— begin EXCERPT PROVIDED —

For the Pound, Brexit negotiations are still the most important driver but continue to be fraught as the UK and EU seem no closer to agreeing any compromises on the key opening issues of the status of EU nationals in the UK, the cost of Brexit and the border between Northern Ireland and Republic of Ireland.
Most recently, Senior EU commissioner, Pierre Moscovici, reported the EU's chief negotiator had said to him he was "worried" about the way Brexit negotiations were going.
Speaking to Bloomberg, Mr. Moscovici said: "My friend Michel Barnier is a bit worried about the progress of the negotiations but," he added, " we still have some time to go, quite a bit of time to go."
Thursday will see Parliamentarians debate the "Great Repeal Bill" which seeks to adopt 19,000 EU laws into British law so they can also be kept, replaced or rejected over time.
However, the bill has come under fierce criticism, especially from opposition Labour MPs, who say it hands too much power to ministers to replace or overrule key rights enshrined in the EU laws thus adopted.

— end EXCERPT PROVIDED —

YOUR TASKS -
- A) Update the Brexit passage from "For the Pound, Brexit" up to and including "Republic of Ireland.", putting "British currency" in place of "Pound".
- B) Turn the paragraph of the Brexit passage that begins "For the Pound, Brexit negotiations" into a short list of its main facts.
Work only from the Brexit passage; the listing plays no part here.

— begin ROWS —

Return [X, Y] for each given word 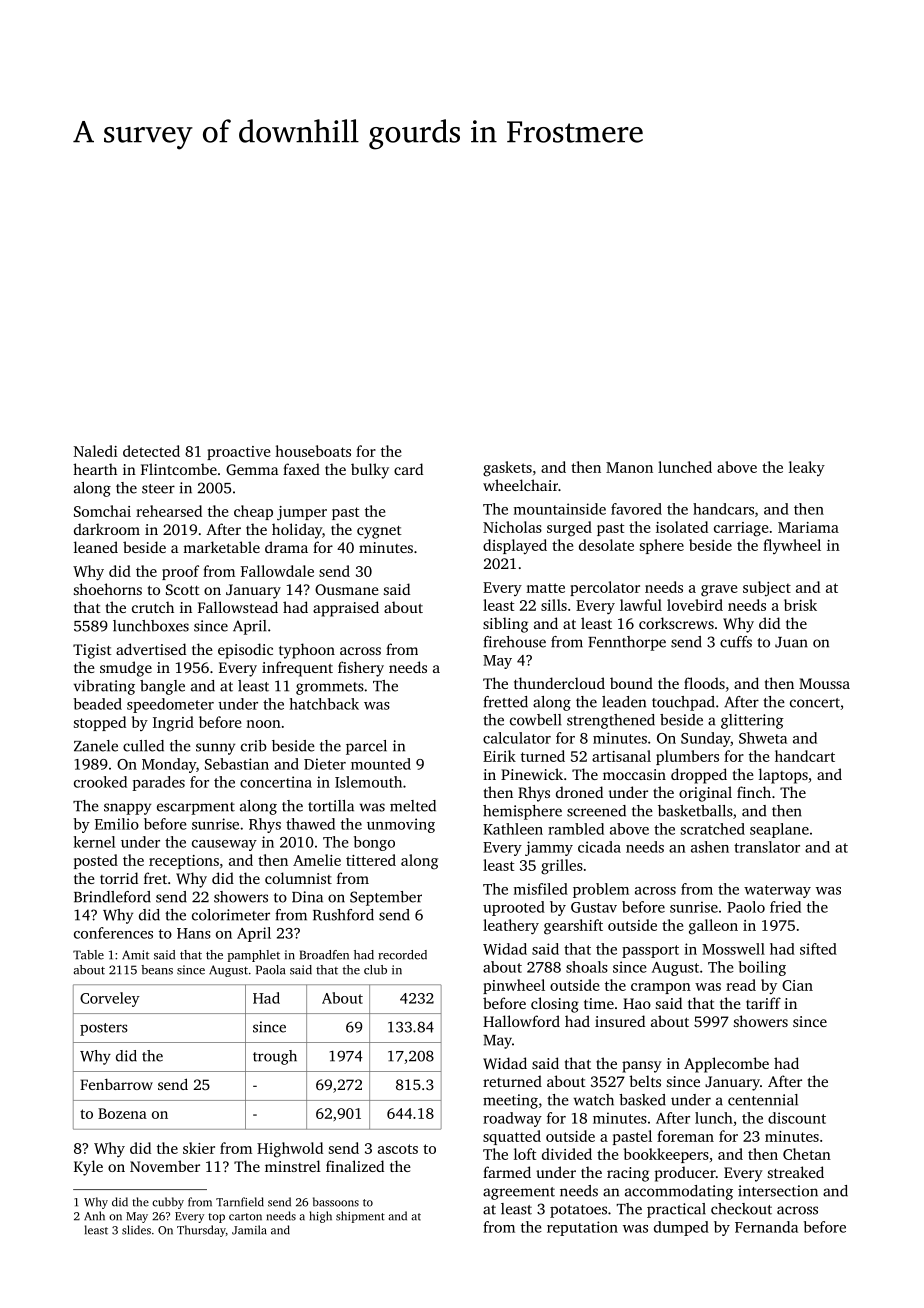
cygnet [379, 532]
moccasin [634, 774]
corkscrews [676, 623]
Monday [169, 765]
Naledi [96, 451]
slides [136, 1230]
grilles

— end ROWS —
— begin ROWS —

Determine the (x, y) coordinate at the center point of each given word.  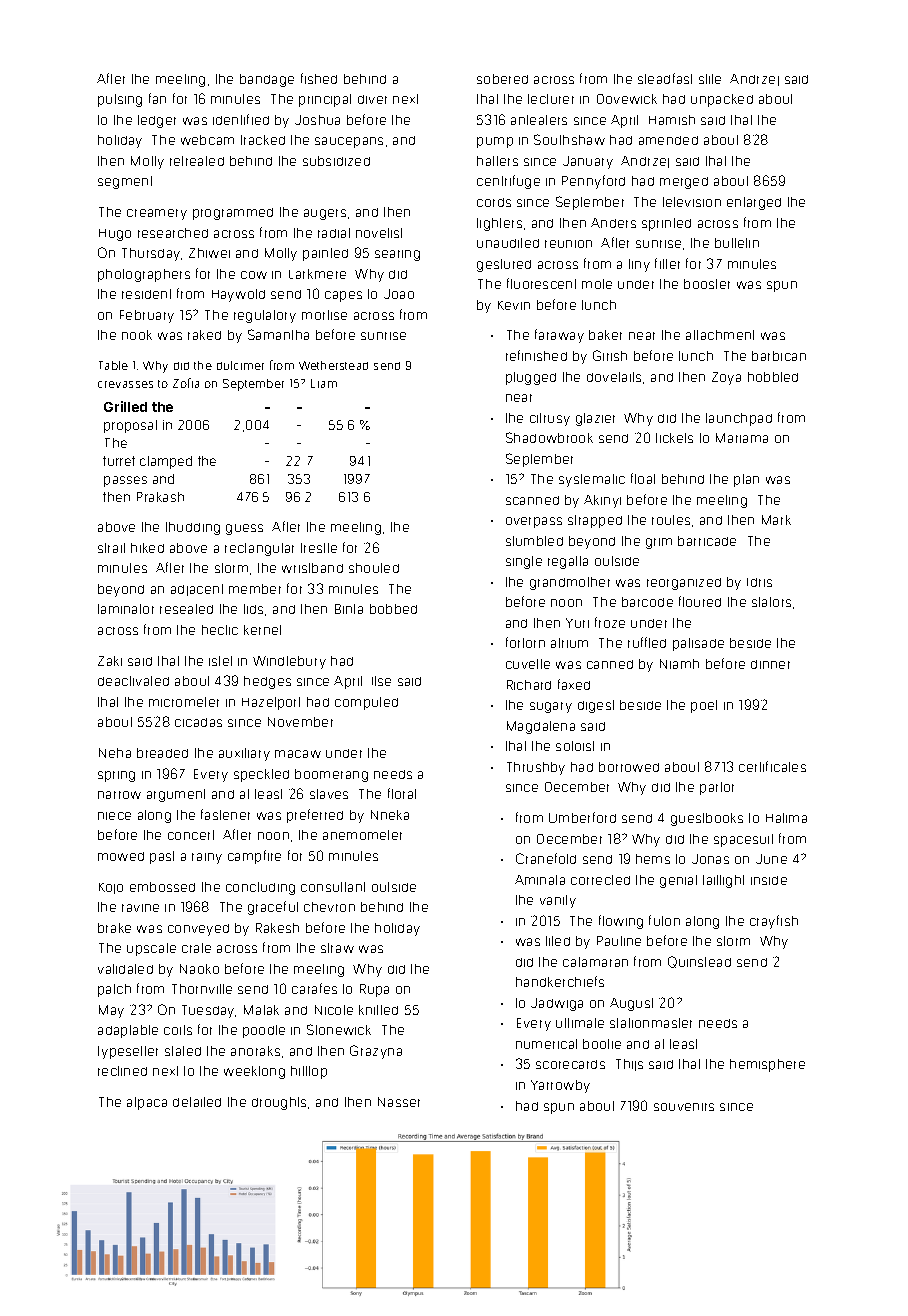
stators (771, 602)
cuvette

— end ROWS —
— begin ROWS —

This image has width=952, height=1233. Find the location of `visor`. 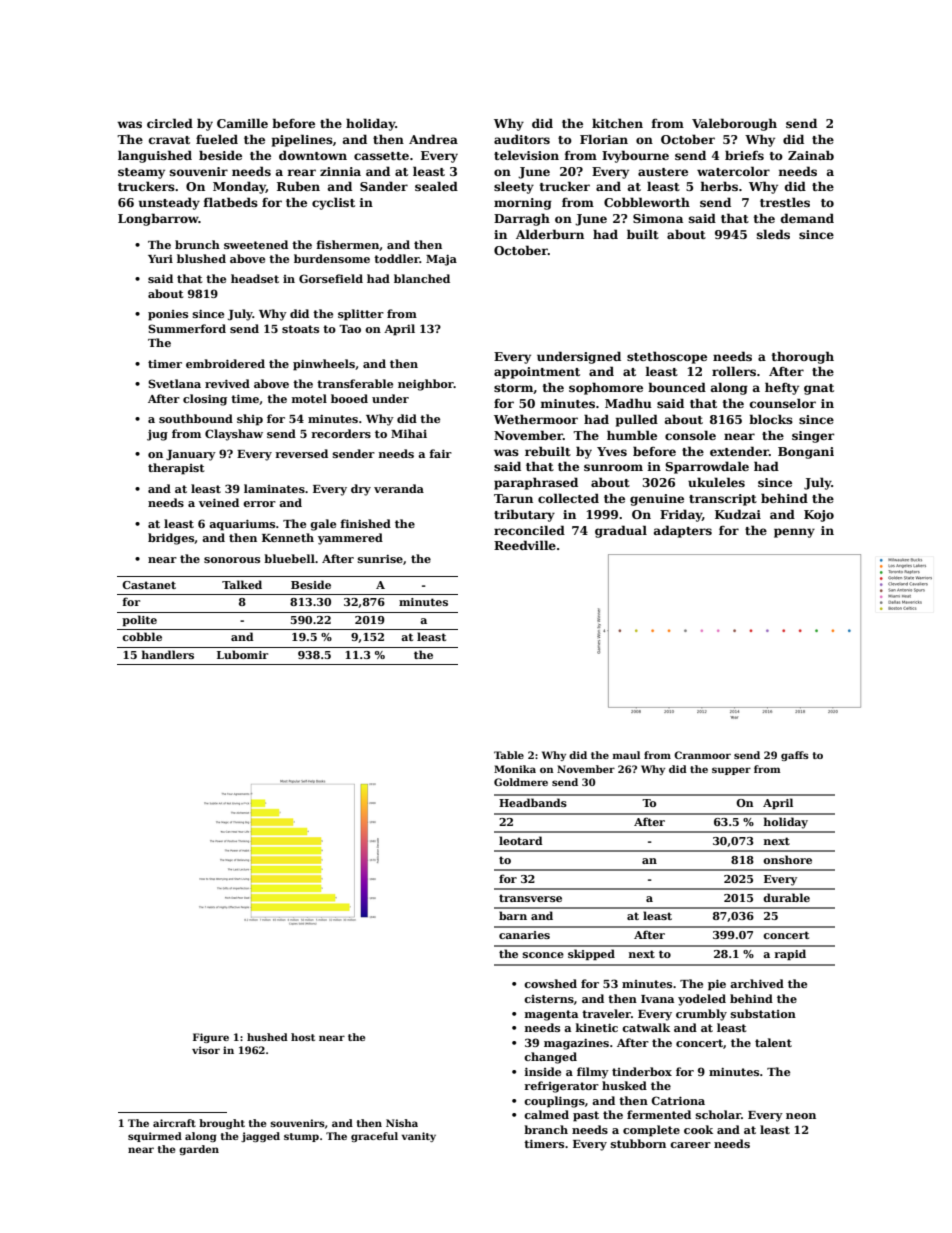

— end ROWS —

THE ANSWERS -
- A)
For the British currency, Brexit negotiations are still the most important driver but continue to be fraught as the UK and EU seem no closer to agreeing any compromises on the key opening issues of the status of EU nationals in the UK, the cost of Brexit and the border between Northern Ireland and Republic of Ireland.

- B)
- Brexit negotiations are still the most important driver for the Pound.
- The negotiations remain fraught, and the UK and EU seem no closer to compromise on the key opening issues.
- Those issues are the status of EU nationals in the UK, the cost of Brexit, and the border between Northern Ireland and the Republic of Ireland.